Aim of the exercise:
Give again, word for word, each line below starting at the one that contains "[Search] (1301, 54)" and ending at the one that contains "[Clima perfeito para".
::: Exercise data
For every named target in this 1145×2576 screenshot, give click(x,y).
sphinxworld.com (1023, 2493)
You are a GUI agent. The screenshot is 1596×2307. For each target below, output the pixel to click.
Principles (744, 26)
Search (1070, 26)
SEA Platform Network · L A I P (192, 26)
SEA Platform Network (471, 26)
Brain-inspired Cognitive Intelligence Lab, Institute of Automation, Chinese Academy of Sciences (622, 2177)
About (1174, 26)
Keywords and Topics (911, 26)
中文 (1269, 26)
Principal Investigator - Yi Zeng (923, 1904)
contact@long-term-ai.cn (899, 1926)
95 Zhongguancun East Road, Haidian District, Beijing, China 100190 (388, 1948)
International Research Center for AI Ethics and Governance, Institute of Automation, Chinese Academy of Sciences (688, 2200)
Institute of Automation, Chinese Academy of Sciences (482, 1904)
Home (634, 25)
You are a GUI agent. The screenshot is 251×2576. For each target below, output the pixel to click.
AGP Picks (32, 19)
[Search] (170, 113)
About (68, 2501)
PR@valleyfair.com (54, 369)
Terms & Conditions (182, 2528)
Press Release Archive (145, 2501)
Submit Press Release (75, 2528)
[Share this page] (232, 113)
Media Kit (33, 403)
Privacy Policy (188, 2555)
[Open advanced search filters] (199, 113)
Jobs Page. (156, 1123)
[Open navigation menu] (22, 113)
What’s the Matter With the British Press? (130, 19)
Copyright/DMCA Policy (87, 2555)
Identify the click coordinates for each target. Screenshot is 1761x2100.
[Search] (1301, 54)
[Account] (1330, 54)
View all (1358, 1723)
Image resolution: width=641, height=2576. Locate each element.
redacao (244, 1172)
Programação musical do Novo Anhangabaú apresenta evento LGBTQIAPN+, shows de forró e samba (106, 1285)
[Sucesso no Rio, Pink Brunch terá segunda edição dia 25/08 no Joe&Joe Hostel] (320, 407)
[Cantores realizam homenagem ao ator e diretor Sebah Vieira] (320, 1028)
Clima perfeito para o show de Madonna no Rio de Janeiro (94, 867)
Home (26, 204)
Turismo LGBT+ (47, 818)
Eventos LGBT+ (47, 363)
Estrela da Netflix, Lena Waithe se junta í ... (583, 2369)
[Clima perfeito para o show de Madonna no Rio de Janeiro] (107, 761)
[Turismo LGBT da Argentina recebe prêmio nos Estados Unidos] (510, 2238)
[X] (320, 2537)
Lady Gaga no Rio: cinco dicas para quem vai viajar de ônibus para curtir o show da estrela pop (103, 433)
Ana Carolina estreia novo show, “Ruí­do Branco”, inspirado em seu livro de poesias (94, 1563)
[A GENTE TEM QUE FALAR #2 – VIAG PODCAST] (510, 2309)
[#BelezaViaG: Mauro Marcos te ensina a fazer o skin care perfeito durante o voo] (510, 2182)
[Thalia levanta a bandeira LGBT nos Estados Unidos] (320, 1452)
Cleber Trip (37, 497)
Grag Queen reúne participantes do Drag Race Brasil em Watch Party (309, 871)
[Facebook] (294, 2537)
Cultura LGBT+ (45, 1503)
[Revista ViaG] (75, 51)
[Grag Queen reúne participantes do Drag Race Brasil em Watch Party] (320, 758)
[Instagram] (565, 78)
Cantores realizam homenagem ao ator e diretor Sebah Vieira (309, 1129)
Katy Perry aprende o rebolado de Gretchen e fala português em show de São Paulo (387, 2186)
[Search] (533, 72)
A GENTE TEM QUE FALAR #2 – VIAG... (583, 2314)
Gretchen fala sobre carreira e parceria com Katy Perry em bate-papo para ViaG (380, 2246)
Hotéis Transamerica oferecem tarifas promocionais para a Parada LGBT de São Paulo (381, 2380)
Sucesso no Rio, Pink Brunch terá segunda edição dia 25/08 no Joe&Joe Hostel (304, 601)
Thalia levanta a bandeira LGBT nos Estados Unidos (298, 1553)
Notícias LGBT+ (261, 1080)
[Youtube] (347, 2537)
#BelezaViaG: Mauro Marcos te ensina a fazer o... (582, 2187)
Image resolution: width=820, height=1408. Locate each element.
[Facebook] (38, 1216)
::::::
Task output:
[Search] (1301, 54)
[Account] (1330, 54)
View all (1358, 1723)
Image resolution: width=641, height=2576. Locate each element.
redacao (244, 1172)
Programação musical do Novo Anhangabaú apresenta evento LGBTQIAPN+, shows de forró e samba (106, 1285)
[Sucesso no Rio, Pink Brunch terá segunda edição dia 25/08 no Joe&Joe Hostel] (320, 407)
[Cantores realizam homenagem ao ator e diretor Sebah Vieira] (320, 1028)
Clima perfeito para o show de Madonna no Rio de Janeiro (94, 867)
Home (26, 204)
Turismo LGBT+ (47, 818)
Eventos LGBT+ (47, 363)
Estrela da Netflix, Lena Waithe se junta í ... (583, 2369)
[Clima perfeito para o show de Madonna no Rio de Janeiro] (107, 761)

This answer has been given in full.